While working on Kaggle churn prediction using Google's Big query, I am encountering following issue. Please help

ERROR SEEN AFTER RUNNING THE BIGQUERY :

"Logistic regression requires at least 2 unique labels and the label column had only 1 unique label".

Bigquery commands being used :

CREATE or REPLACE MODEL 'churndataset.mymodel` 
OPTIONS(model_type = 'logistic_reg'

   , labels= ['Churn'])

   AS
SELECT 

    * EXCEPT(customerID)
FROM 'churndataset.Churn_table` LIMIT 1000  

`

Churn column (feature) in the dataset has values "Yes" or "No" only.

  1. Please let me know if I have to change the values to "0" or "1" instead of "Yes" or "No"

  2. How to make Bigquery to understand Churn has 2 unique labels not one ?

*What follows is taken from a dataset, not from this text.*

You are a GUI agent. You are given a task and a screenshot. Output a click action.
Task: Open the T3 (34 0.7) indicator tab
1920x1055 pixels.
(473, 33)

From Bigquery table I could see that Churn is detected as a Boolean variable.

Please help.

1
you have LIMIT 1000 - so most likely within those 1000 "selected" rows the churn column has ONLY one valueMikhail Berlyant
Is this a public dataset? I guess it is because it's Kaggle. If you uploaded it to BigQuery, can you make it public?Felipe Hoffa
Eliminating the Limit 1000 has solved the issue. Thanks Mikhail.pubg fever

1 Answers

0
votes

You'll have to eliminate the LIMIT 1000 which should resolve your issue.